I've recently had a situation in which a recommendation for an easy-to-use, hard-to-misuse cryptographic library for Java was required. The first choice was Google's [Tink](https://github.com/google/tink), since it was designed specifically for that purpose. Given it's association with Google, the customer was not too thrilled and asked for alternatives.

[libhydrogen](https://github.com/jedisct1/libhydrogen) came to mind, which had a Java wrapper called [Hydride](https://github.com/libly/hydride-java), and was also designed to be easy-to-use and hard-to-misuse.

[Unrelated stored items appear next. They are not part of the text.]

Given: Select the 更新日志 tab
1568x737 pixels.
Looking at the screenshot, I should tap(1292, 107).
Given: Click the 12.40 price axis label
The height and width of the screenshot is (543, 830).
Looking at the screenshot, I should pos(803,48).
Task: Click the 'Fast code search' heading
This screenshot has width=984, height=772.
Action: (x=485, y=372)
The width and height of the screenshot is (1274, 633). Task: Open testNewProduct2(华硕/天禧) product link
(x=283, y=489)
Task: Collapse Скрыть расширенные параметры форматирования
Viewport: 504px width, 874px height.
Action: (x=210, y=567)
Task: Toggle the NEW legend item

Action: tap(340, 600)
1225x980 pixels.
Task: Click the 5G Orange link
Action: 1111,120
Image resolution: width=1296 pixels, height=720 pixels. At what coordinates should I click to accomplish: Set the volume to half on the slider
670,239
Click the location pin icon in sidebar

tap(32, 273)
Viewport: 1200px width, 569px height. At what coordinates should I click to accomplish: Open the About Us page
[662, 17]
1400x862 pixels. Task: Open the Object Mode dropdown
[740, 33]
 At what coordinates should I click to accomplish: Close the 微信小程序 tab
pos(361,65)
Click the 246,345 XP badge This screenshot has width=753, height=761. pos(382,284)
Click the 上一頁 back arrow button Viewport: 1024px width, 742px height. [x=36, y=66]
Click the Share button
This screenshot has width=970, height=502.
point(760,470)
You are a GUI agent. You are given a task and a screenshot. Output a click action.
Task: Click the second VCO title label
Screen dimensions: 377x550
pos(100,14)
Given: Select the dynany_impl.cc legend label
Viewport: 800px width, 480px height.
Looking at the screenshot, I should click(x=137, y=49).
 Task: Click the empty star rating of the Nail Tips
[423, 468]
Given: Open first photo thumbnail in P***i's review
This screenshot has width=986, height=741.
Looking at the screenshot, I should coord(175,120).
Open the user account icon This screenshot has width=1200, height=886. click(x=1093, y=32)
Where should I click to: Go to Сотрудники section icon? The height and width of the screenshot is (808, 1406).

However, libhydrogen only supports NORX v3.0 AEAD as the algorithm for [secret-key encryption](https://github.com/jedisct1/libhydrogen/wiki/Secret-key-encryption#algorithm), which is based on Gimli permutations. [Hashes and HMACs](https://github.com/jedisct1/libhydrogen/wiki/Generic-hashing#algorithm) offered by libhydrogen are based on Gimli hash functions as well.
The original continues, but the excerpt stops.